Les marchettes recensées par La Presse à Amazon.ca ont été retirées au fil de nos questions à Santé Canada. Au moins quatre modèles sont réapparus sur le site dans les semaines suivantes. Ces annonces ont de nouveau été supprimées lorsque nous avons questionné le géant du commerce en ligne. Au moins dix nouveaux modèles s’étaient frayé un chemin sur la plateforme au moment de publier.

Les vendeurs qui sont présents chez Amazon sont tenus, par contrat, de faire en sorte que leurs produits respectent toutes les lois applicables et les politiques de conformité d’Amazon.

Ryma Boussoufa, porte-parole d’Amazon Canada, par courriel

Un programme de sécurité et de conformité « emploie diverses méthodes pour détecter et retirer en amont les références publiées sur Amazon.ca qui concernent des produits rappelés, interdits et non conformes », ajoute-t-elle.

Aussi sur l’internet

« Toute compagnie qui vend des produits au Canada a la responsabilité de s’assurer que son produit est conforme pour le marché canadien, explique Marius Foltea, inspecteur à la sécurité des produits de consommation pour Santé Canada. Que ça soit sur l’internet ou dans un magasin, la responsabilité est la même. »

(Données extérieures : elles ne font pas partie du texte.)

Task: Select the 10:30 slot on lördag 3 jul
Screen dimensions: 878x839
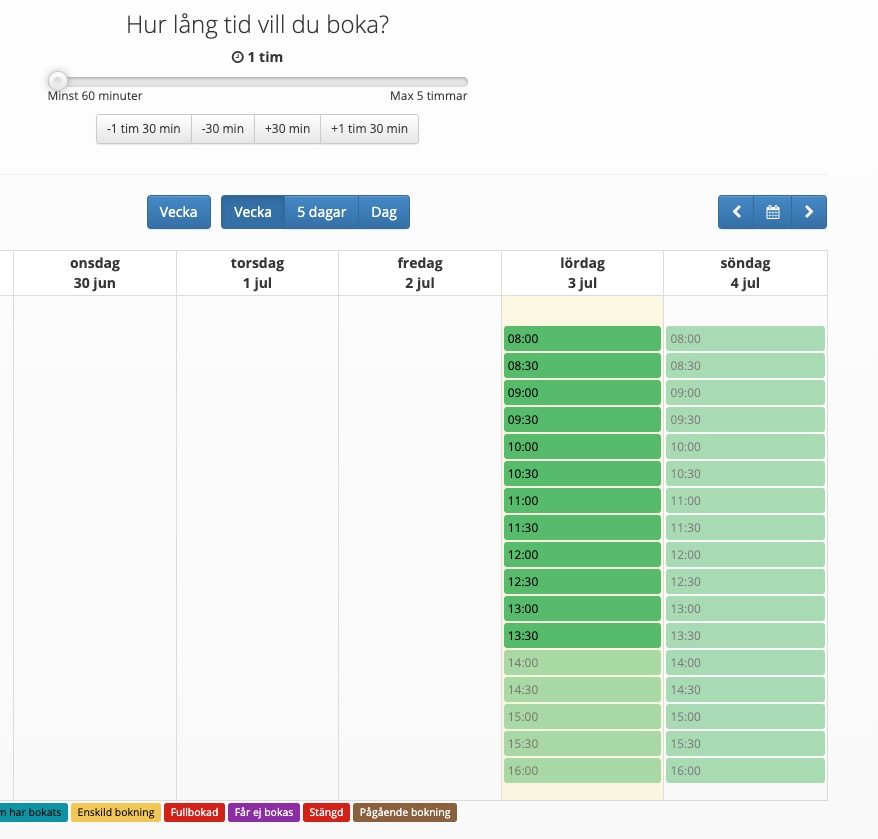Action: 582,474
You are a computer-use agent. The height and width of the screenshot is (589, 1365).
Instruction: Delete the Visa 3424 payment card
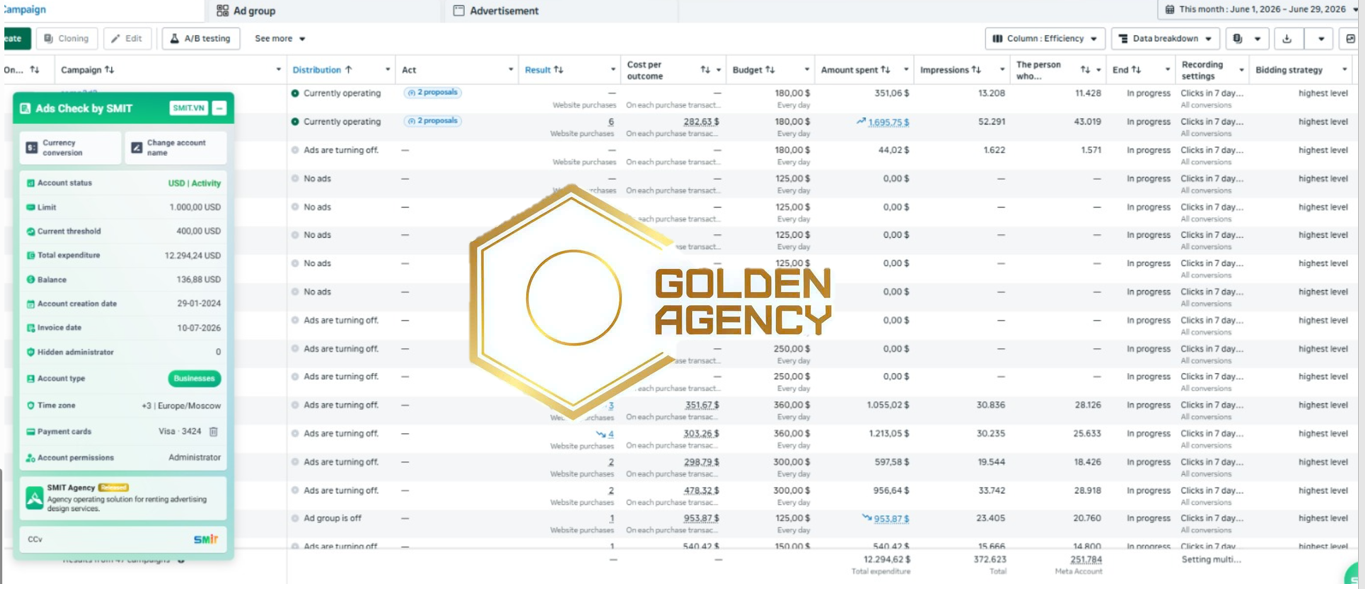pyautogui.click(x=213, y=432)
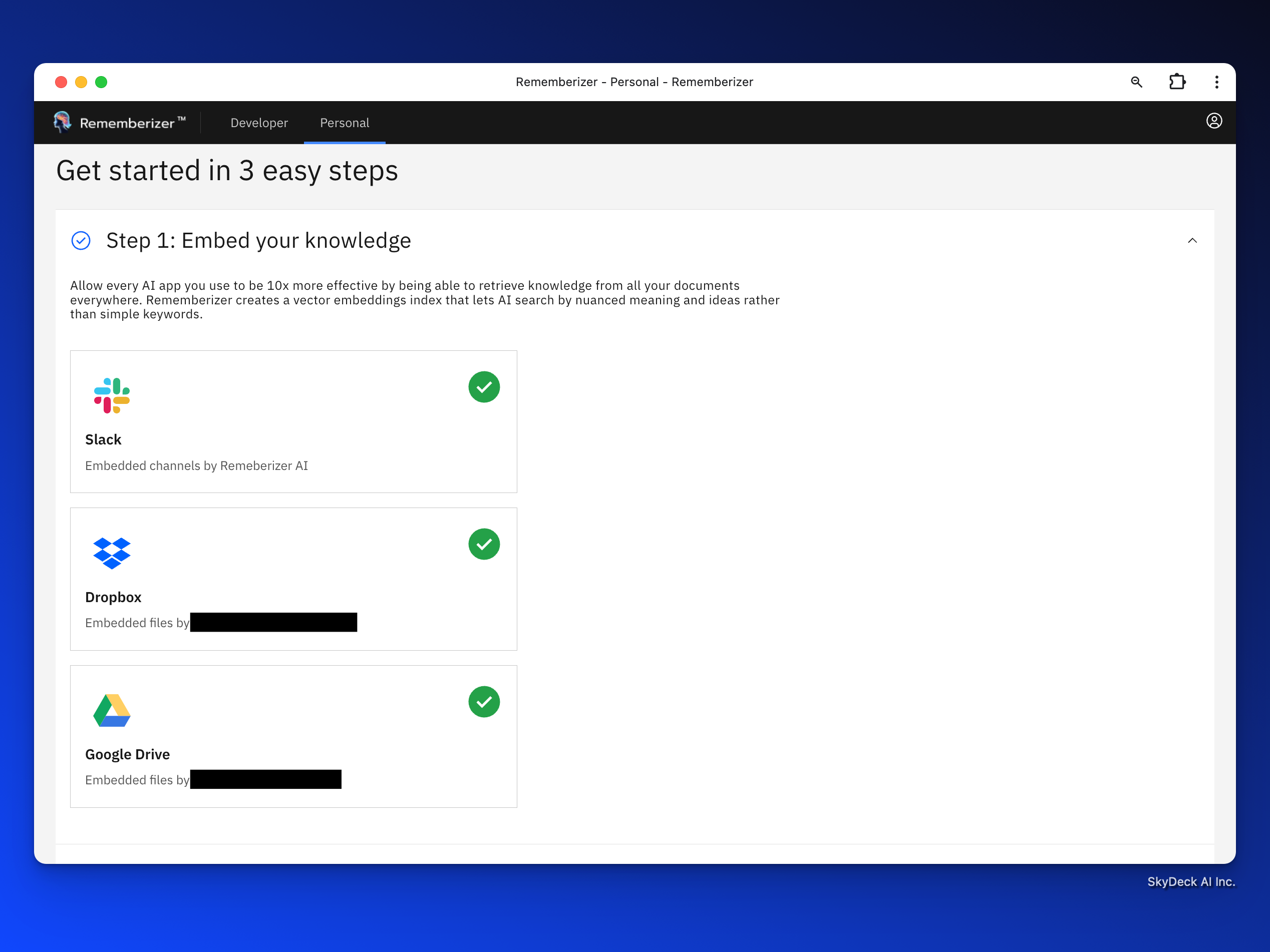Click the blue step-complete circle icon
The image size is (1270, 952).
[x=81, y=241]
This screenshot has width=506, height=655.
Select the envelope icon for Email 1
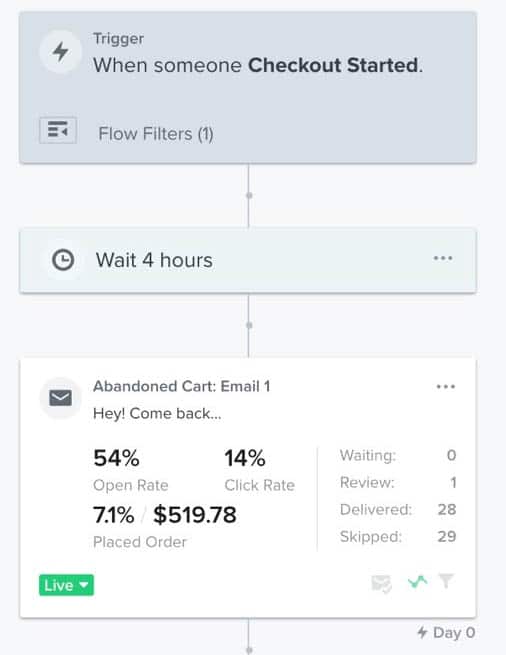61,398
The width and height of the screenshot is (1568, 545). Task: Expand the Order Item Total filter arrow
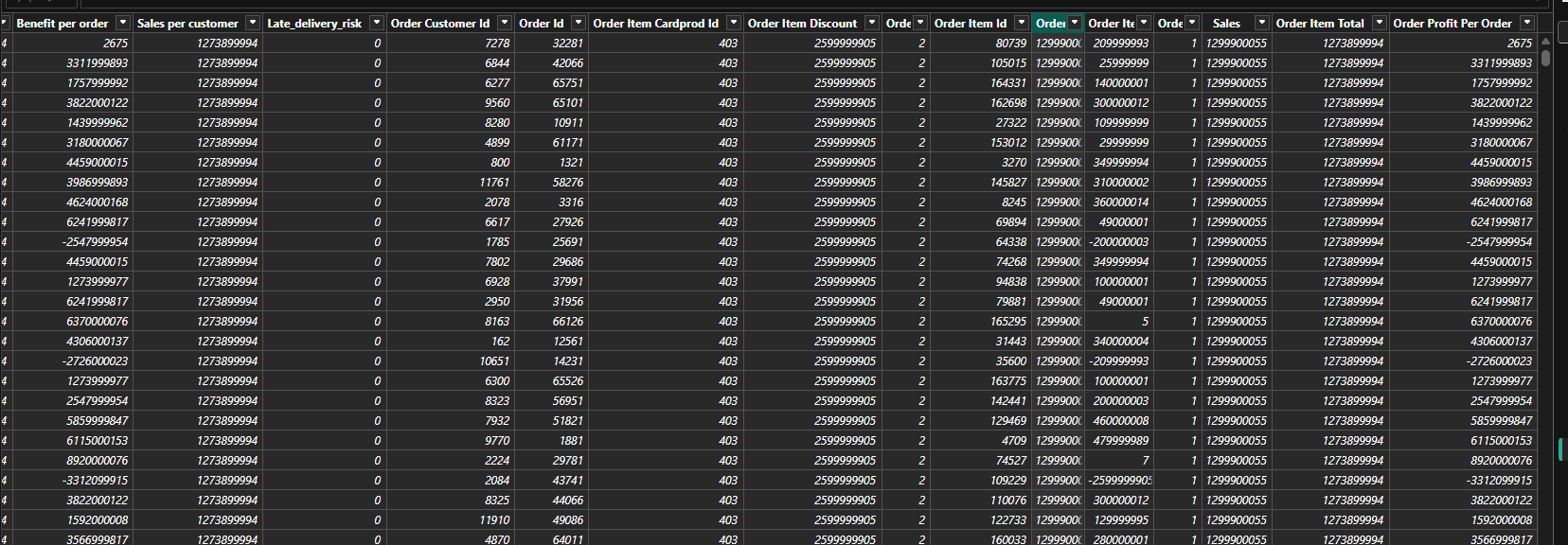1379,23
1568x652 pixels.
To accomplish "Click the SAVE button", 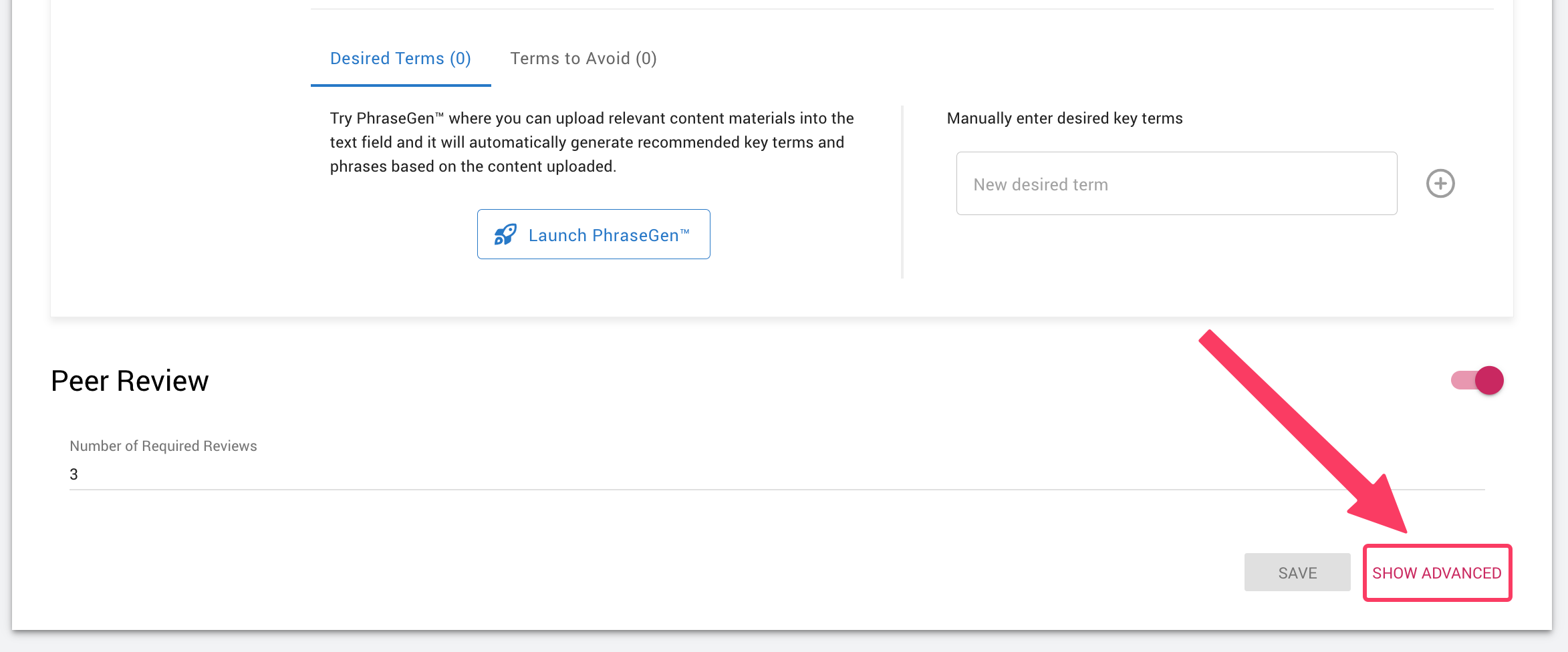I will pyautogui.click(x=1297, y=573).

De nombreuses enceintes demeurent accessibles aux Québécois sur les sites Amazon.com ou Amazon.fr, établis respectivement aux États-Unis et en France, deux pays où la vente de marchettes est autorisée, quoique controversée. Leur commercialisation devrait être prohibée comme c’est le cas au Canada, plaident l’Académie américaine de pédiatrie et l’Association européenne pour la sécurité des enfants.

Nos douaniers, par défaut, devraient interdire l’entrée d’une [marchette] à roulettes. Mais quand beaucoup de produits rentrent d’un peu partout, certains peuvent passer à travers les mailles.

Marius Foltea, inspecteur à la sécurité des produits de consommation pour Santé Canada

Le marché en ligne Wish, établi en Californie, affichait plusieurs youpalas lors de notre passage sur le site, mais à fort prix : tous coûtaient au-delà de 400 $. « Tous les commerçants de notre plateforme sont tenus de respecter les lois et les normes de sécurité locales partout où leurs marchandises sont vendues », a indiqué une porte-parole de Wish.

« Nous remercions La Presse de nous avoir fait part de ces inscriptions. Nous nous efforçons de les supprimer de toute urgence et mettons en place des mesures supplémentaires pour nous assurer qu’elles n’apparaissent plus. »

De son côté, la boutique en ligne Shopyfest.ca, située en Colombie-Britannique, proposait une quinzaine de modèles au moment de publier. L’entreprise n’a pas répondu à notre demande d’information.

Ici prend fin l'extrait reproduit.